Search⌘ K
AI Features

Comparing Missing Values

Understand how to properly compare and handle NULL values in SQL for effective data cleaning. Learn why the equality operator does not work with NULLs and how to use IS, IS DISTINCT FROM, and IS NOT DISTINCT FROM to compare missing values safely. This lesson helps you prepare your data accurately for analysis by mastering missing value comparisons.

Overview

Before we start analyzing data, we usually need to clean it first. Data cleaning is an important part of this process, and handling missing values is a large part of that.

Missing data in SQL

Missing data in SQL is represented by the special value NULL. We already know that some functions, such as aggregate functions, handle NULL values differently. For example:

PostgreSQL
SELECT
COUNT(*) AS count_rows,
COUNT(value) AS count_values
FROM (VALUES
(1),
(null)
) AS t(value);

As you can see, the expression COUNT(value) ignored the NULL value in the column value, and the result was 1.

Comparing NULL values

We can't use the equality comparison operator, =, to check if a certain value is NULL. To check if a value is NULL, we need to use the IS operator instead:

PostgreSQL
SELECT
NULL = NULL AS equal,
NULL IS NULL AS is
;

When we use the equality operator in the expression NULL = NULL, the result is not True, it is NULL. When we use the IS operator, the result of the expression NULL IS NULL is True.

Using the IS DISTINCT FROM operator

Comparing nullable values and columns can be tricky. If we use the equality operator we may get NULL as a result. To safely compare NULL values for equality, SQL offers the IS DISTINCT FROM operator:

PostgreSQL
SELECT
a,
b,
a = b as equal,
a IS DISTINCT FROM b AS is_distinct_from
FROM (VALUES
(1, 1),
(1, 2),
(1, NULL),
(NULL, NULL)
) AS t(a, b);

The query illustrates the differences between the equality operator and IS DISTINCT FROM. When a and b are not NULL, the equality and IS DISTINCT FROM are returning the same result.
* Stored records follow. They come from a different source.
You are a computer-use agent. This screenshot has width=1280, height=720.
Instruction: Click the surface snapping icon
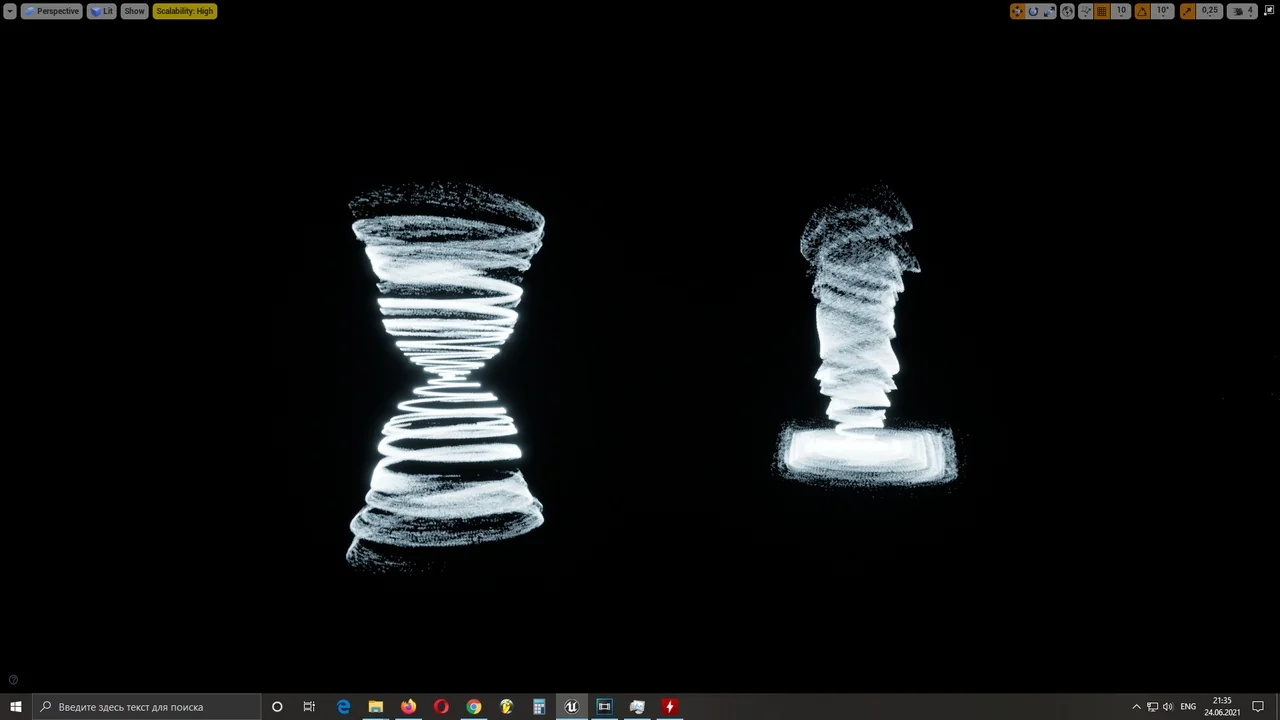1085,11
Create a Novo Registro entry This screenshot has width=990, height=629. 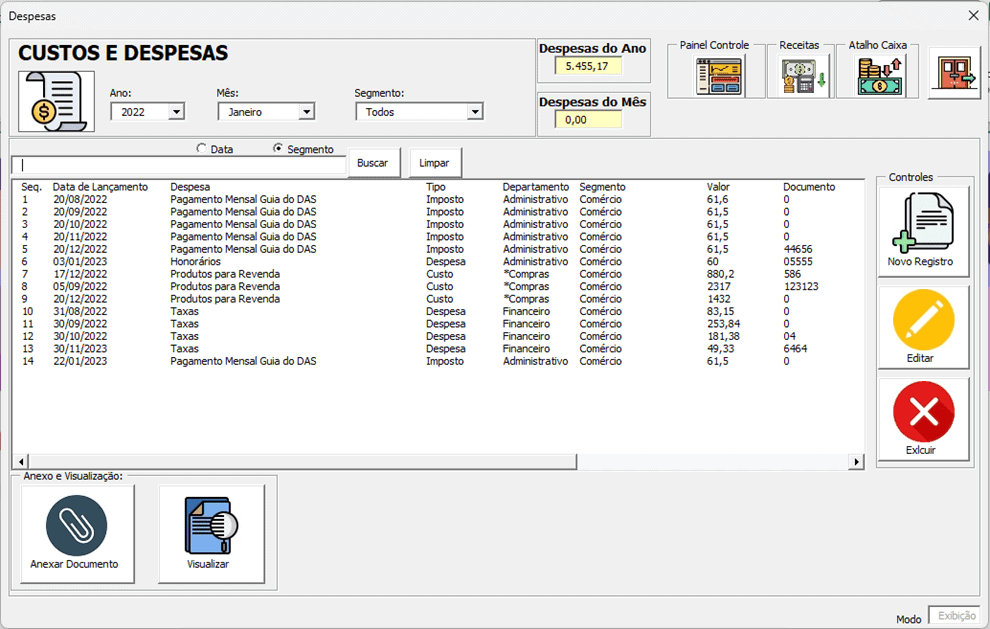click(x=923, y=230)
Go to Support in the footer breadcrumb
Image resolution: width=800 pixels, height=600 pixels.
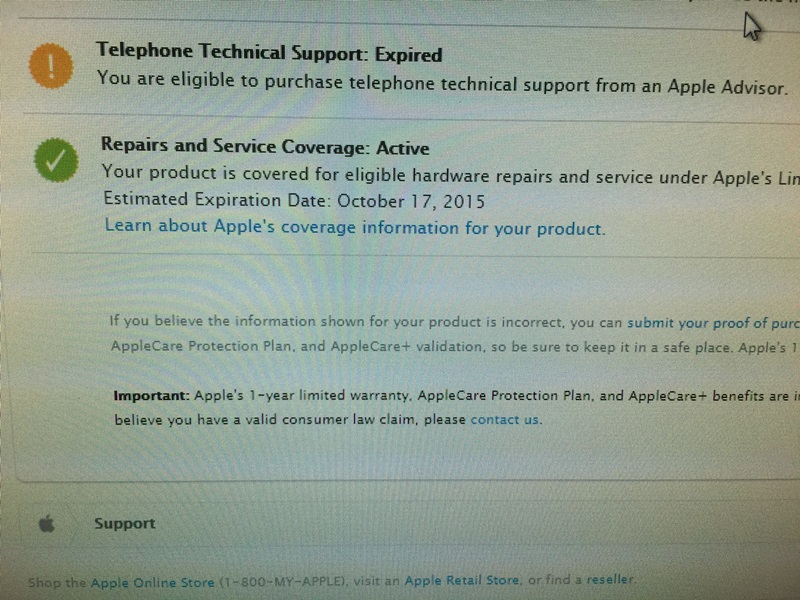coord(125,523)
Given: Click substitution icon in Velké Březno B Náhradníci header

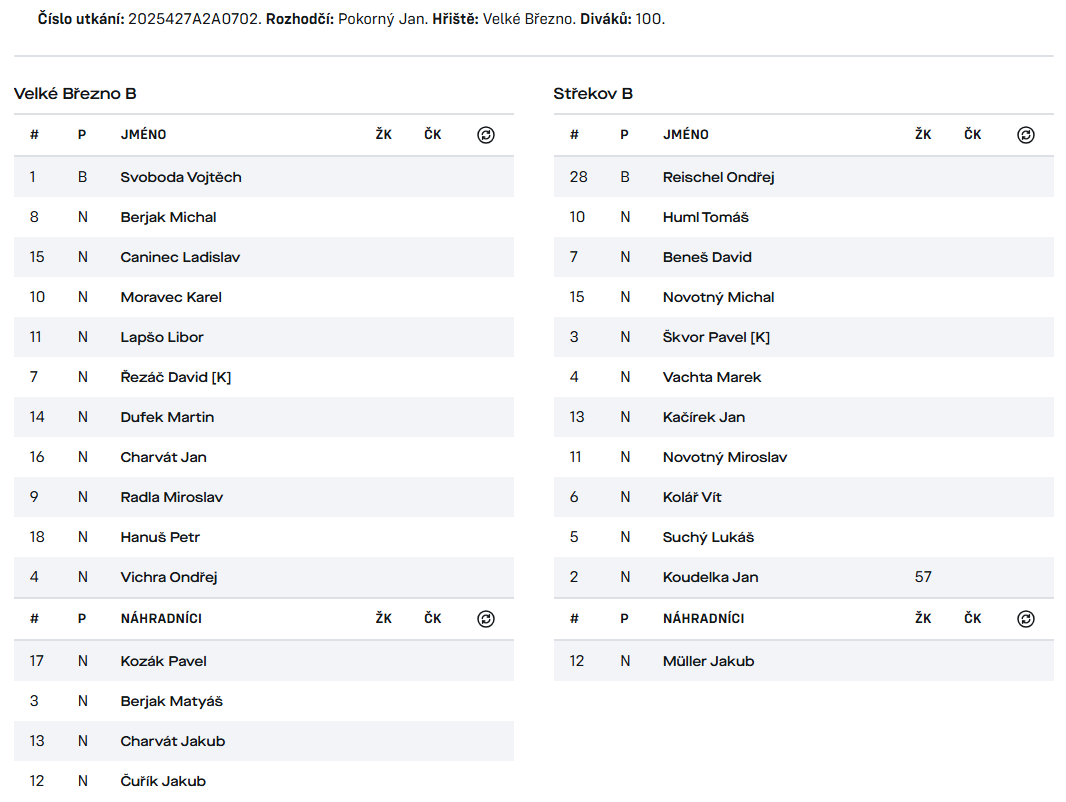Looking at the screenshot, I should (486, 619).
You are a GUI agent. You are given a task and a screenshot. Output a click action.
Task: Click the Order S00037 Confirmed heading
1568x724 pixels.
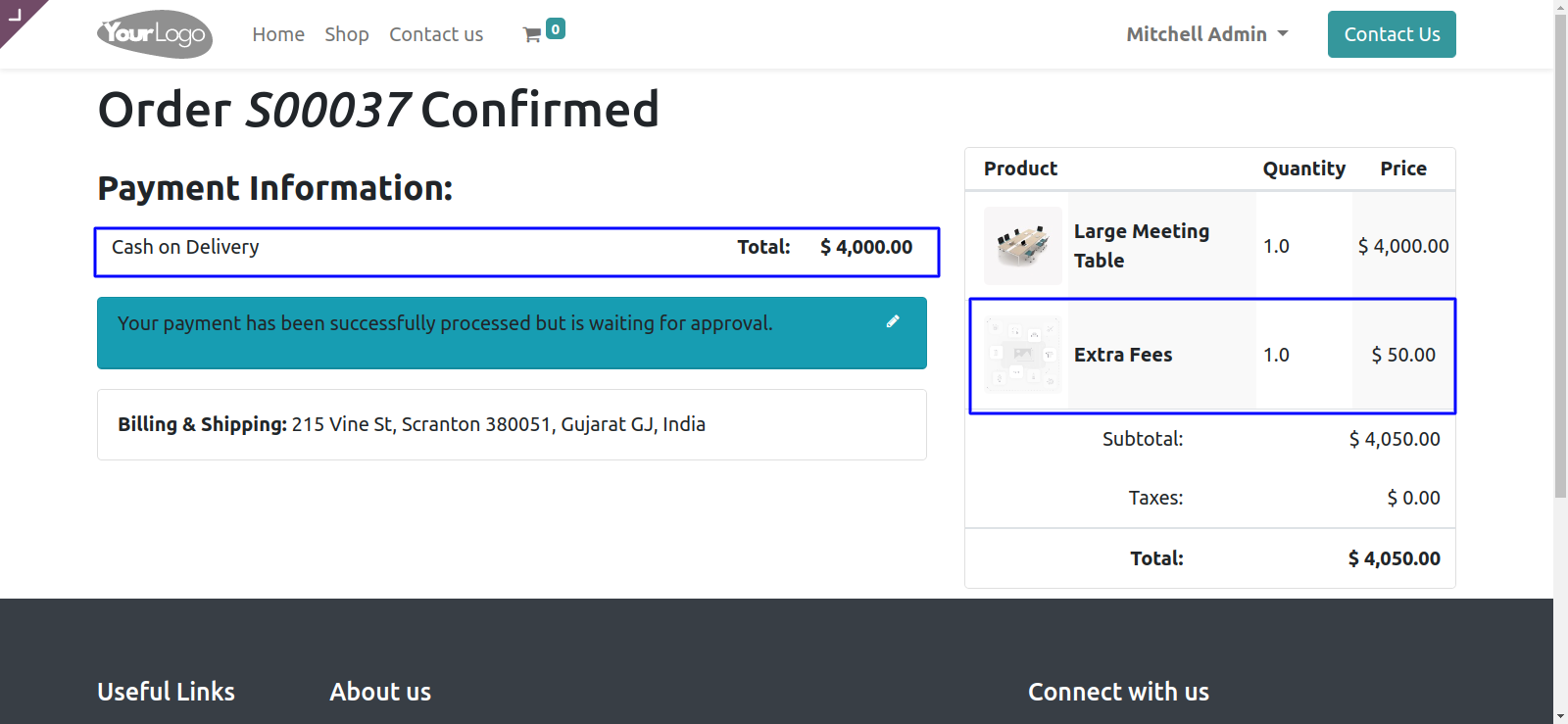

However, when one or both values are NULL, the equality operator evaluates to NULL, but IS DISTINCT FROM returns the result as if we used IS.

Note: When comparing nullable columns, it's safer to use IS DISTINCT FROM or IS NOT DISTINCT FROM.

The IS DISTINCT FROM operator has an opposite operator IS NOT DISTINCT FROM:

PostgreSQL
SELECT
a,
b,
a IS NOT DISTINCT FROM b as is_not_distinct_from,
a IS DISTINCT FROM b AS is_distinct_from
FROM (VALUES
(1, 1),
(1, 2),
(1, NULL),
(NULL, NULL)
) AS t(a, b);

The IS NOT DISTINCT FROM operator is the opposite of IS DISTINCT FROM, or != for non-nullable values.